Records on where items appear
===============
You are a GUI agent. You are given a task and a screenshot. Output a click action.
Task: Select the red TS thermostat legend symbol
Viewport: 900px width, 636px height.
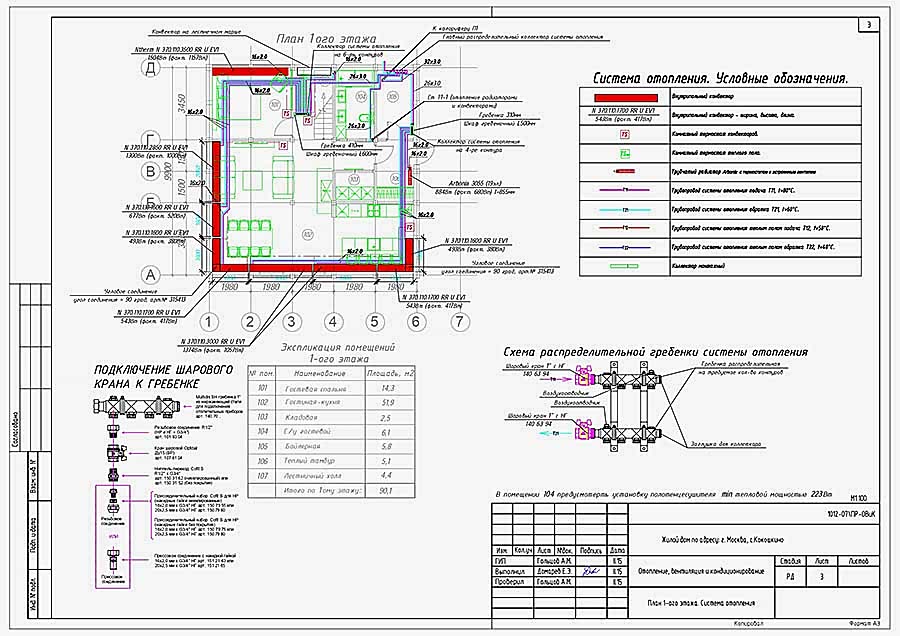624,133
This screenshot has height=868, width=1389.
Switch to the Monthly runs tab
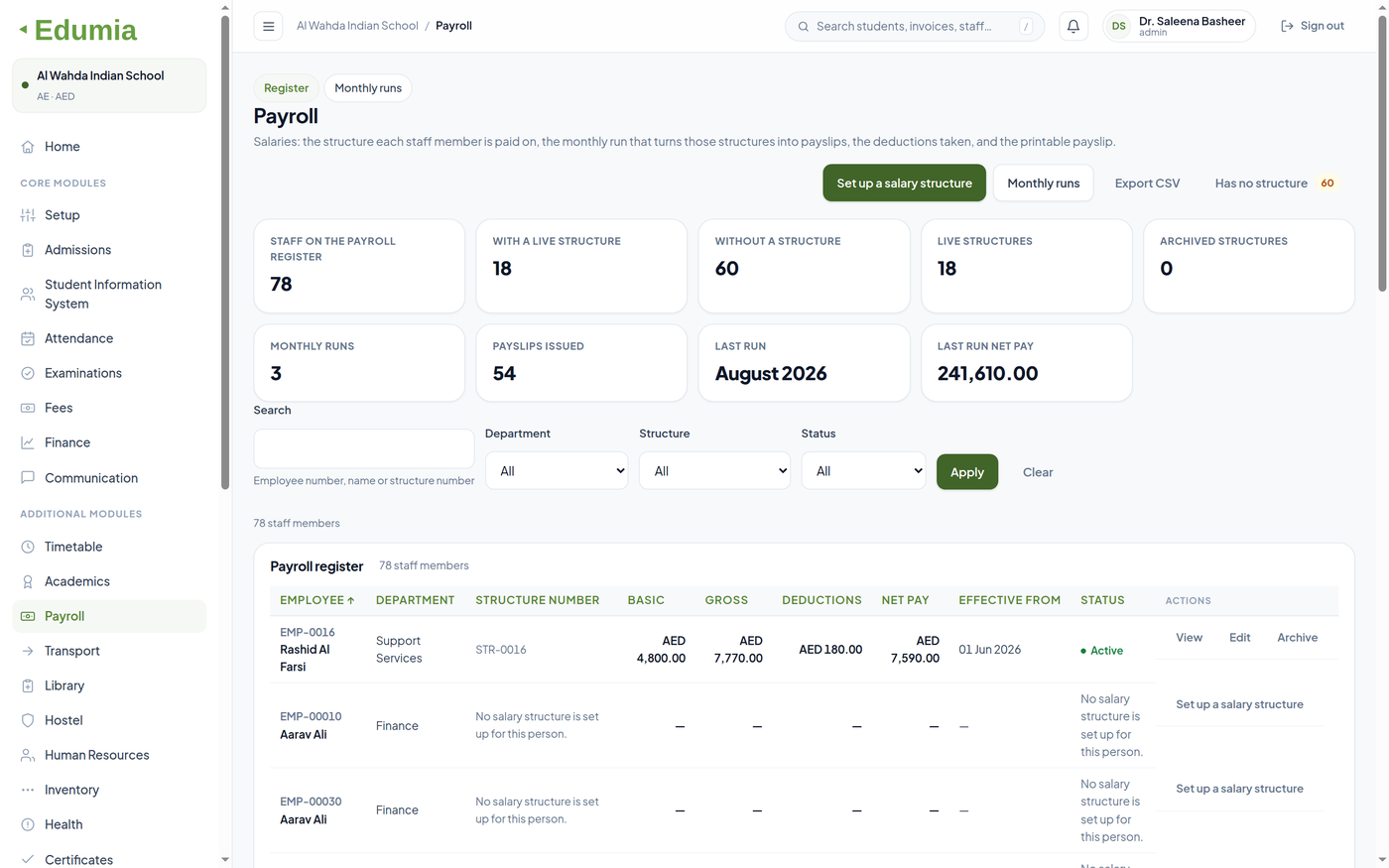(x=368, y=88)
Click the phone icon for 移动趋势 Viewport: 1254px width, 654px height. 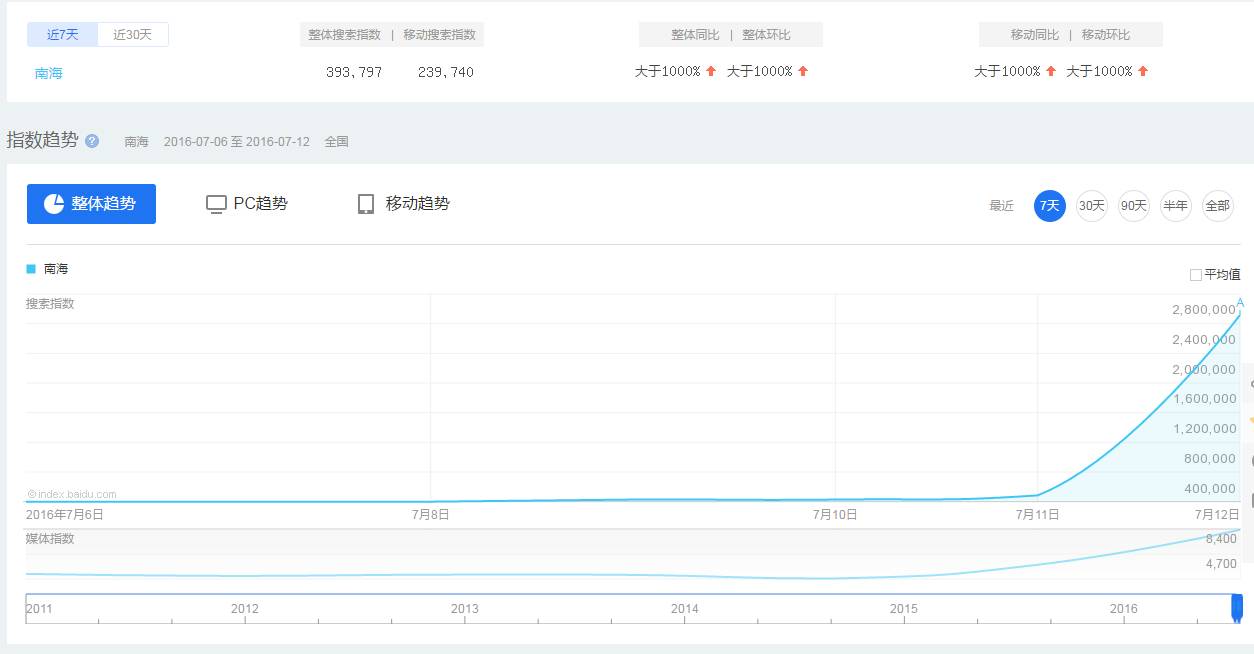366,204
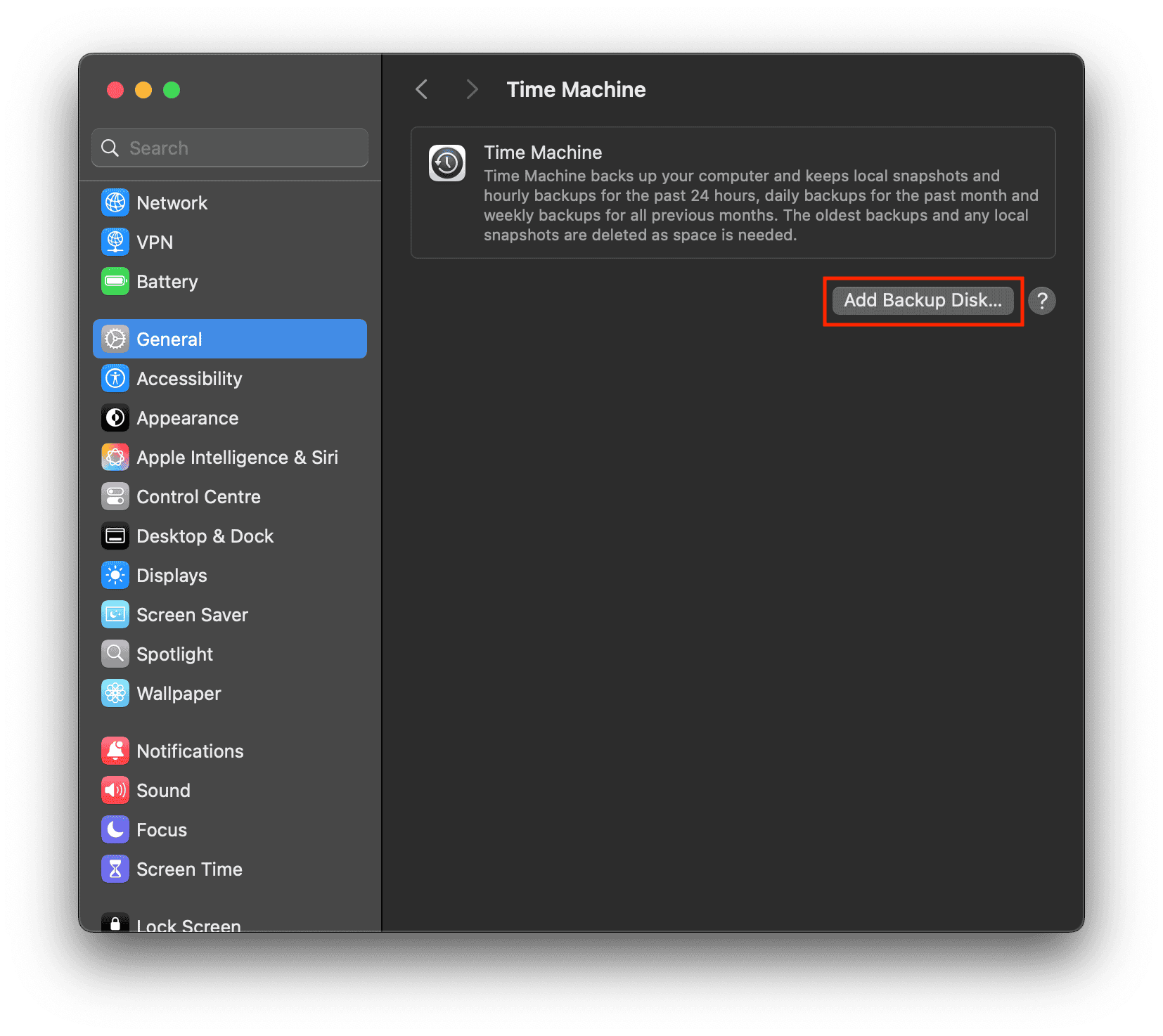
===============
## Task to complete
Present the records from the start through the line holding "(x=368, y=88)", inclusive, as a Markdown table with the columns Row and Line. Skip blank lines and leave out the pictures.

## Result for this task
| Row | Line |
|---|---|
| 1 | You are a GUI agent. You are given a task and a screenshot. Output a click action. |
| 2 | Task: Select the red TS thermostat legend symbol |
| 3 | Viewport: 900px width, 636px height. |
| 4 | 624,133 |
| 5 | This screenshot has height=868, width=1389. |
| 6 | Switch to the Monthly runs tab |
| 7 | (x=368, y=88) |